Он говорил без тени юмора, совершенно серьезно, возмущенно, с горечью.

Ему нравилось чувствовать себя несчастным.

Потом он подсел ко мне.

- А я твою тетю помню. Она на улице Дзнеладзе жила. На первом этаже. Всегда в окошко выглядывала. Вот так…

Он поискал глазами бумагу, не нашел, оторвал от картонной папки обложку и фломастером набросал, приговаривая:

- Декольте большое, руки скрестит под грудью, вот так… На голове шляпка – она замечательная шляпошница была, я о ней даже в своей «Исповеди» пишу: «В шляпках от мадам Бауэр»… Вот так – самая маленькая, толстенькая. А ножки на высоких каблуках, вот… они переливались через туфлю. – Он нарисовал пухлую женскую ножку и, довольный, ухмыльнулся. – Я тогда совсем мальчишкой был, а помню. А шляпы я тоже умею делать!

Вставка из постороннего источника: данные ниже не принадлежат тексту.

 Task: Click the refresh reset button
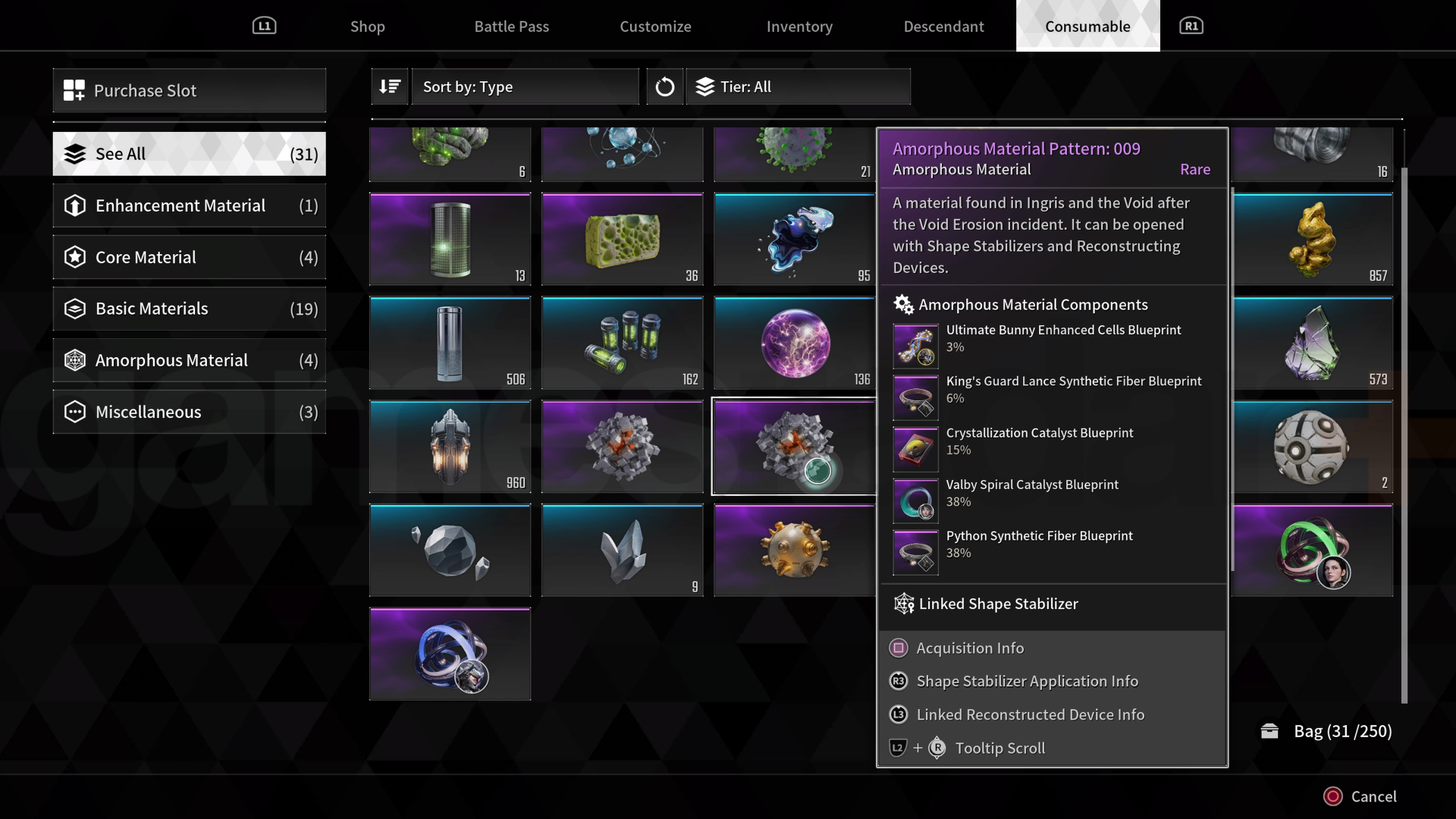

Действительно, шляпы работы Сергея Параджанова были потрясающей красоты и фантазии. Он строил их – буквально сооружал! – из самого неожиданного материала: соломы, перчи, капроновых обрезков, сушенных ягод и цветов, кожи, старинных кружев, птичьих перьев, позолоченного Бог знает чего, и вся эта роскошь, покрашенная, обсыпанная толченными елочными игрушками, увитая ветхой вуалью, золотой тесьмой и нитями жемчуга – поражала воображение. Некоторые шляпы он дарил дамам, вызвавшим его эксклюзивное внимание: Алле Демидовой, Лиле Брик, Инне Катанян… Конечно, носить их в повседневной жизни было бы невозможно, разве что на карнавале, но ведь и все искусство Сергея Параджанова разве не карнавал и не праздник? Похоже, он и сам чувствовал себя некой маской на маскараде жизни.

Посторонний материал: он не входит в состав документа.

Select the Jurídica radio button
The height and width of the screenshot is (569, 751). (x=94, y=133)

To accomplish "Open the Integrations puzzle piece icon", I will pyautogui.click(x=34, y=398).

Вот он стоит в третьем ряду кресел в оперном театре в Тбилиси, в переполненном зале, и вдруг видит мою маму (к тому времени уже балетмейстера – репетитора), занявшую свое режиссерское место в амфитеатре. Повернувшись спиной к сцене, театрально воздев в приветствии руку, он на весь зал громогласно кричит: «Приветствую гениальную балерину Марию Бауэр!» Публика начинает вертеть головами в поисках «гениальной балерины», мама от ужаса почти сползает со своего кресла, а Сережа, послав ей воздушный поцелуй, довольный садится на свое место.

Ему нравилось шокировать публику и постоянно играть какую-то роль: то капризного ребенка, то циничного прощелыги, то всеми обожаемого, беззащитного простака.

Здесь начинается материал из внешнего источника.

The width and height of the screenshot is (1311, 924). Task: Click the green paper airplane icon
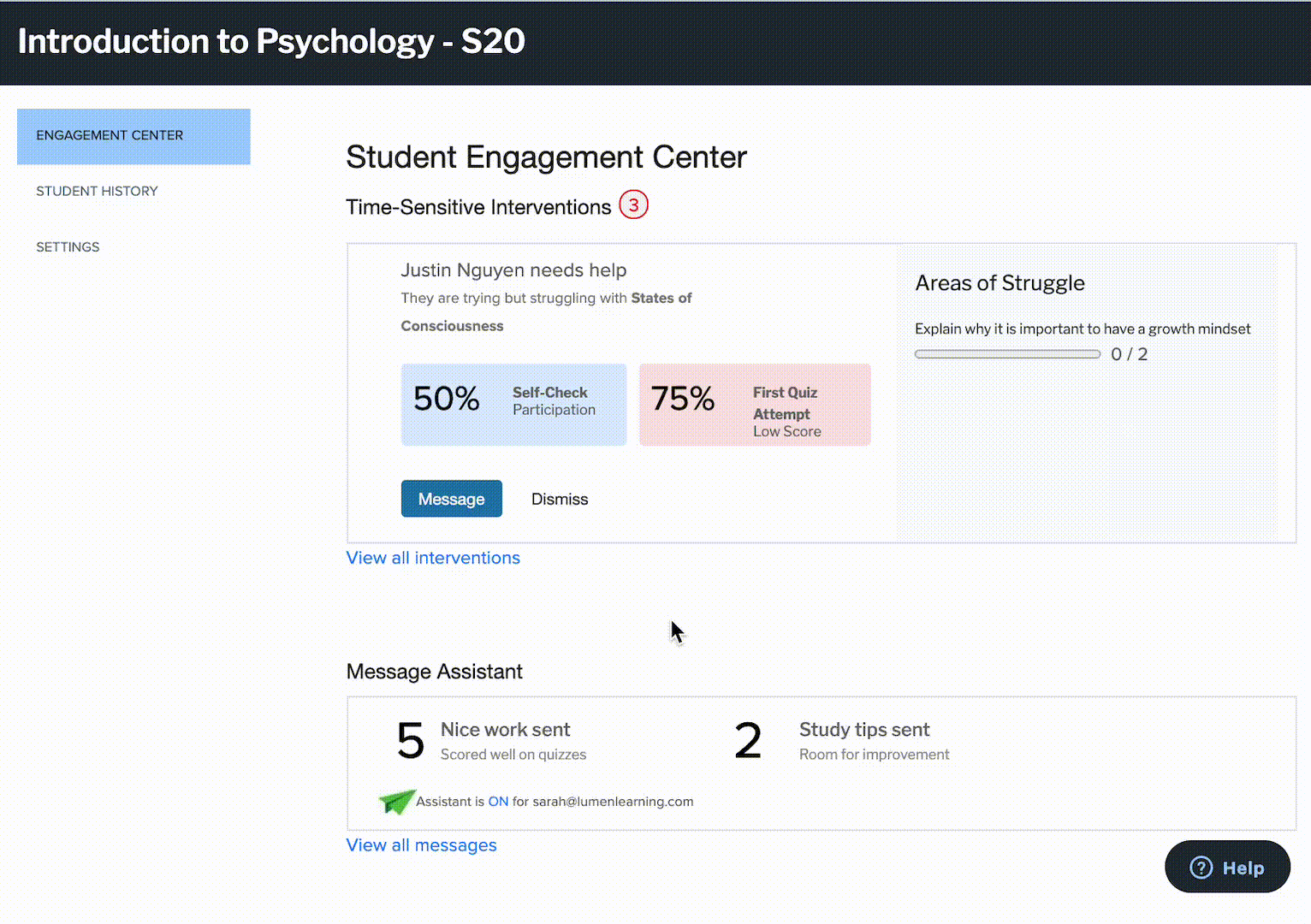[396, 801]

На похоронах своей сестры (она жила на этом же этаже, но Сергей – у него был непростой характер! – долгие годы с ней не разговаривал) он стоял в числе «скорбящих» и принимал соболезнования. Эта роль, видимо, раздражала его – тбилисские похороны своего рода традиционное театральное действо. Моя приятельница, стройная дама с пышным бюстом, подошла к Сергею выразить, как положено, соболезнования, поцеловала его в небритую щеку и отошла совершенно оторопелая.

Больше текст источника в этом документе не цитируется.